TEKSTBLOK.
++++++++++++++++++++

Gelet op 4.5 tot en met 4.7 heeft het college zich terecht op het standpunt gesteld dat verzoekster niet heeft voldaan aan de op haar ingevolge artikel 17, eerste lid, van de WWB rustende inlichtingenverplichting en dat op grond daarvan niet is vast te stellen of en, zo ja, in welke mate zij in de te beoordelen periode verkeerde in bijstandbehoevende omstandigheden. De aanvraag is terecht afgewezen. Dit betekent dat ook de voorschotten van € 785,- terecht zijn teruggevorderd.
4.9.
Het hoger beroep slaagt niet, zodat de aangevallen uitspraak dient te worden bevestigd.
4.10.
Onder deze omstandigheden is geen grond aanwezig voor het treffen van een voorlopige voorziening, zodat het verzoek daartoe zal worden afgewezen.

++++++++++++++++++++

BESCHIKBARE GEGEVENS.

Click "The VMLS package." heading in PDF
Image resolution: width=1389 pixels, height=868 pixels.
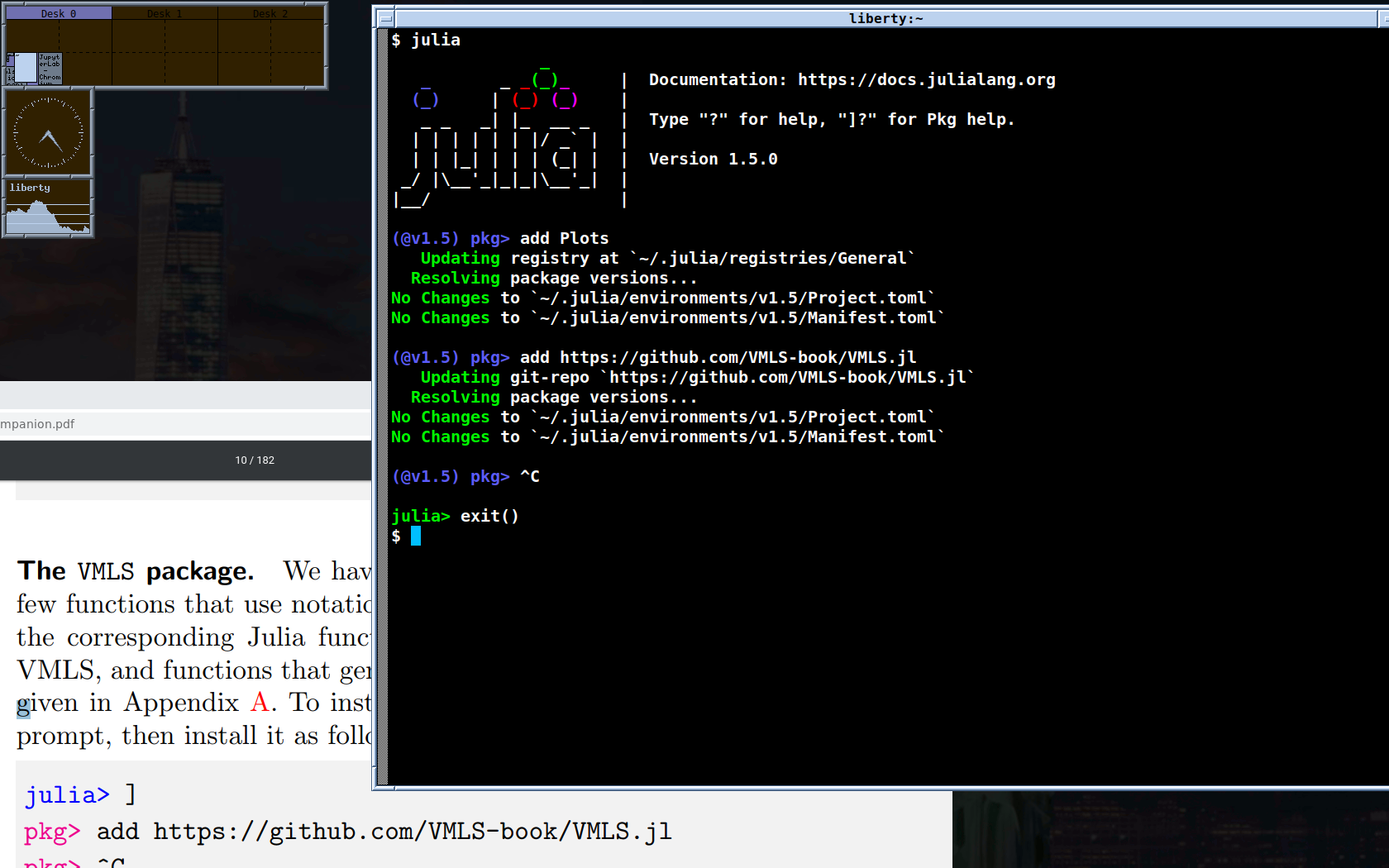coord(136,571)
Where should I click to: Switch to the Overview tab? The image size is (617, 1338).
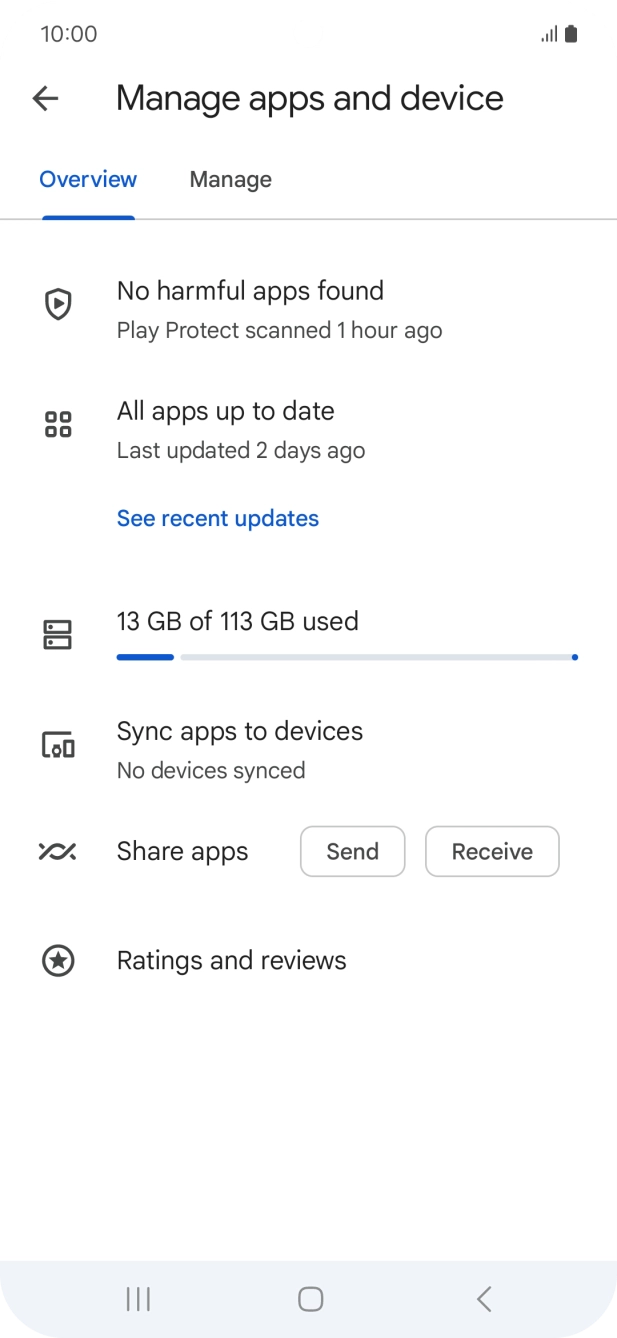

++++++++++++++++++++

ONDERDELEN OPDRACHT.
1 – Noem "verzoekster" voortaan "appellante" en schrijf een stuk van de uitspraak over: begin bij de woorden "Gelet op 4.5" en stop na "te worden bevestigd.".
2 – Ga verder met de uitspraak over de afgewezen bijstandsaanvraag, na de laatste zin die er staat.
De lijst speelt hierbij geen enkele rol.

UITKOMSTEN OEFENING.
1 –
Gelet op 4.5 tot en met 4.7 heeft het college zich terecht op het standpunt gesteld dat appellante niet heeft voldaan aan de op haar ingevolge artikel 17, eerste lid, van de WWB rustende inlichtingenverplichting en dat op grond daarvan niet is vast te stellen of en, zo ja, in welke mate zij in de te beoordelen periode verkeerde in bijstandbehoevende omstandigheden. De aanvraag is terecht afgewezen. Dit betekent dat ook de voorschotten van € 785,- terecht zijn teruggevorderd.
4.9.
Het hoger beroep slaagt niet, zodat de aangevallen uitspraak dient te worden bevestigd.

2 –
5.
Voor een veroordeling in de proceskosten bestaat geen aanleiding.

BESLISSING

De voorzieningenrechter van de Centrale Raad van Beroep
- bevestigt de aangevallen uitspraak;
- wijst het verzoek om een voorlopige voorziening af.
Deze uitspraak is gedaan door J.P.M. Zeijen, in tegenwoordigheid van P. Uijtdewillegen als griffier. De beslissing is uitgesproken in het openbaar op 10 juni 2014.